Deve-se observar que quando, na Sagrada Escritura, a vingança divina é invocada sobre os ímpios, isso deve ser entendido como o último julgamento de Deus após a impenitência final do pecador, ou então, se a frase se refere à vida presente, males físicos e temporais que Deus, na maioria das vezes, envia aos ímpios ainda neste mundo, seja para incitá-los a se afastar do mal e convertê-los, ou mesmo para privá-los da oportunidade de cometer novos pecados e correr mais certamente assim para sua condenação eterna.

Que o Senhor faça resplandecer o seu rosto sobre nós e nos mostre a sua misericórdia! Tal é o belo salmo messiânico que a Igreja, nestes dias, aplica aos triunfos do Crucificado.

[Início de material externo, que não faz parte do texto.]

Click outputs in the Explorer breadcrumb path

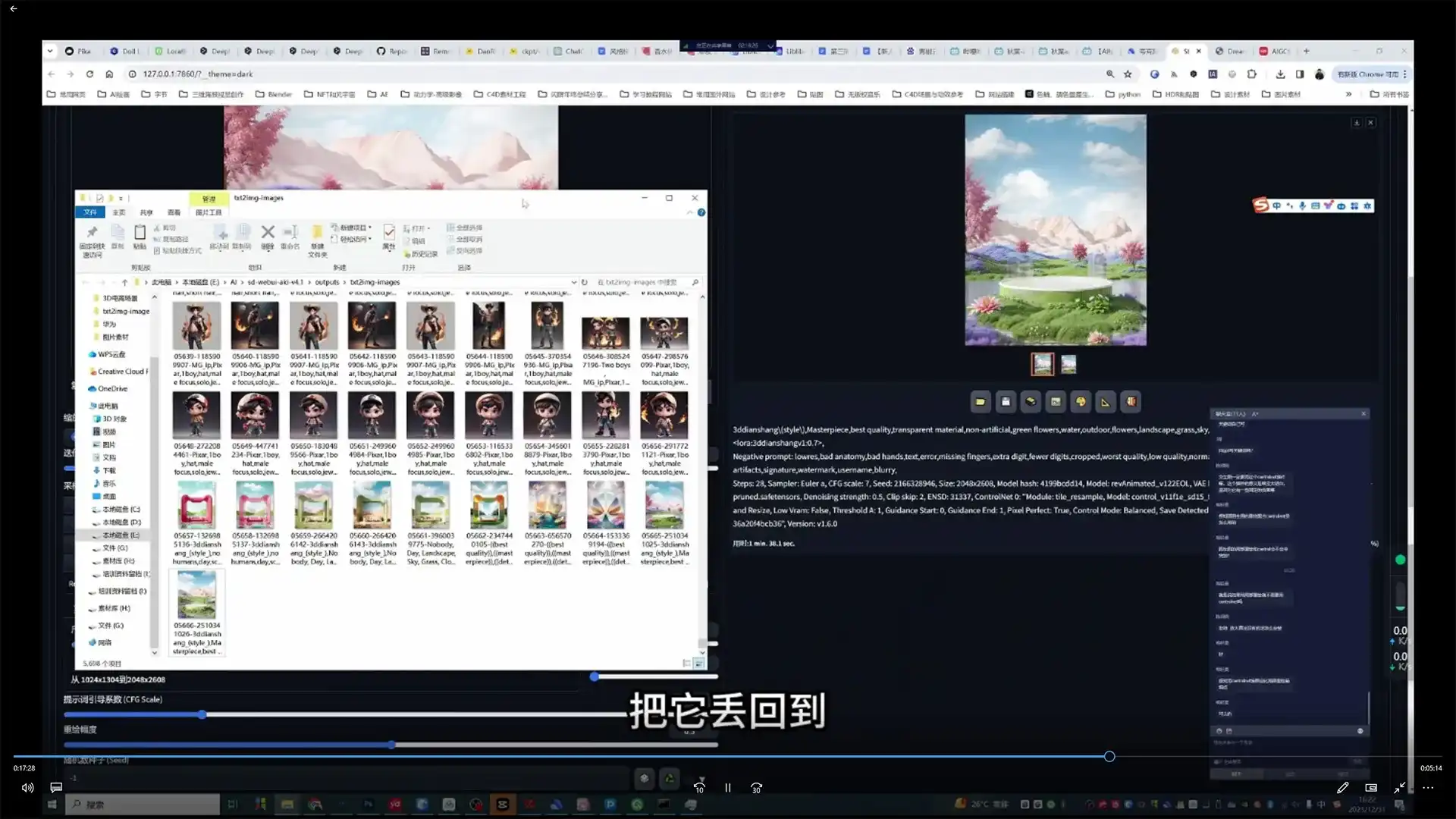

Com efeito, é do alto do patíbulo da infâmia que Jesus, segundo a sua própria palavra, levantado da terra, atrai a si todas as almas. É da Cruz que ele dirige seus olhos sofredores e amorosos para a humanidade que, ao longo dos séculos, desfila diante dele, e faz jorrar sangue e água para a salvação dos homens.